Pick Up2015①新教育委員会制度スタート 学校・家庭・地域連携が鍵 道総合教育大綱が示す振興の方向性
(道・道教委 2015-12-11付)

 ことし四月一日、地方教育行政の組織および運営に関する法律(地教行法)の一部改正が施行された。道では、それを受け、知事部局に総合教育担当部署を設けるとともに、高橋はるみ知事が道教委の「新教育長」に柴田達夫氏を任命。知事と教育委員会で構成する北海道総合教育会議を設け、教育施策の根本方針を示す北海道総合教育大綱を策定した。大綱で重点的な取組に挙げるコミュニティ・スクール(CS)の導入拡大をはじめ、本道教育の振興には、学校・家庭・地域の連携が鍵を握る。

 改正地教行法では、「教育の政治的中立性、継続性・安定性を確保しつつ、地方教育行政における責任の明確化、迅速な危機管理体制の構築、首長との連携の強化を図るとともに、地方に対する国の関与の見直しを図る」ことを趣旨に、教育行政の責任の明確化のため、教育委員長と教育長を統合した「新教育長」を首長が任命するとともに、首長と教育委員で構成する総合教育会議の設置、教育に関する大綱の策定などを行うこととなった。

 教育委員会制度の大きな変革に当たり、道内の各市町村教委がその在り方を模索する中、道の取組に注目が集まった。

 道の動きをみると、六月一日付で、道教委の「新教育長」に、前総合政策部長の柴田氏が就任した。

 同日付で、知事部局の総合政策部政策局に総合教育担当班を設置。総合教育会議の運営や大綱策定などの業務に当たることとなった。

 同月十七日、道は第一回北海道総合教育会議を開催。高橋知事は、開会あいさつで、「知事部局と教育委員会とがこれまで以上に連携して、様々な教育課題に取り組んでいきたい」との姿勢を示した。

 第一回会議では、知事、教育長、教育委員五人が北海道総合教育大綱の骨子案について意見を交わした。

 その後、第二回会議(八月二十六日)で示した素案について、一ヵ月間にわたり、道民から意見を募集。第三回会議(十月二十一日)では、これまでの会議での協議や議会議論、道民からの意見などを踏まえて作成した大綱案を了承し、十月に大綱を知事決定した。

 大綱では、「本道教育の基本方針」として、「すべての子どもたちに、社会で自立して生き生きと活躍できる力を培うとともに、互いを思いやり、支え合う、優しい心を育む」などの「本道教育の目指す姿」を示した。

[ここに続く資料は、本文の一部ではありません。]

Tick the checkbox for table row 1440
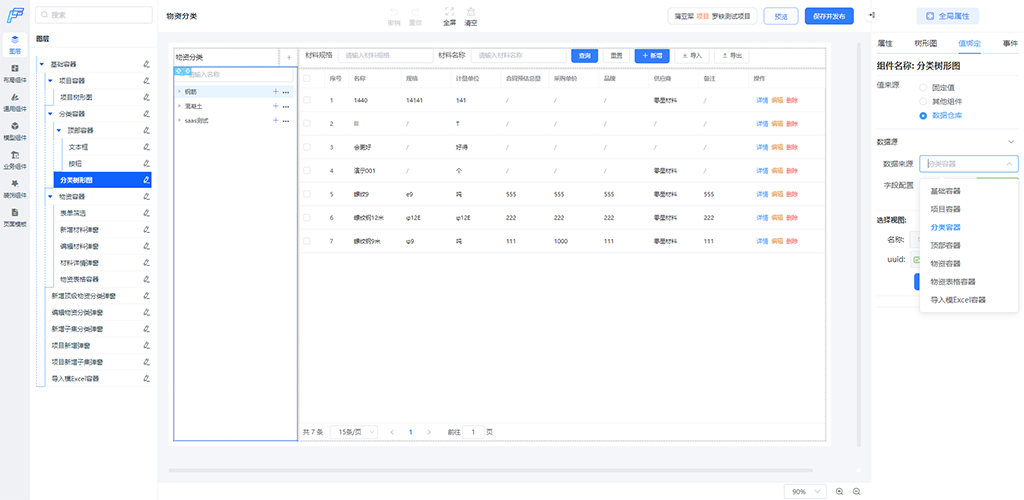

 「各分野における取組方針」では、「社会で生きる力の育成」など五つの柱のもと、「幼児教育・保育活動の推進」など二十三の施策項目を掲げた。

 大綱の「重点的な取組」で取り上げているのがCSの設置拡大。学力向上や生活困窮世帯等の子どもたちへの教育支援のためには、「教育を学校に委ねるだけではなく、学校・家庭・地域の連携のもとで子どもたちを育てることが大切」と強調する。その具体的な推進方策として、「CSを全道に広めるなど、地域全体で子どもたちの学びを支援する取組を進める」ことを示す。

 道教委は、道教育推進計画において、道内小・中学校のCS指定率を、二十九年度までに一〇%とする目標を掲げている。しかし、二十六年度段階で、CSに指定されている小・中学校は二%にとどまっている。

 CSでは、保護者・地域住民が学校運営の一翼を担う。道PTA連合会の佐藤彰会長は「学校の単位PTAや地域住民にどこまでコンセンサスを得られているかが課題。導入が進まない要因の一つはそこでは。学校、PTA、地域住民がきちんと話し合う必要がある」と指摘する。

 「“今やらなければならない”という危機感をもっている。それを共有して取り組んでいくことで、学力・体力の向上などの課題についても、解決に向けた指針がみえてくるのでは」と提言する。

 CS導入促進のみならず、学校・家庭・地域の連携が、大綱で目指す本道教育の振興の鍵となる。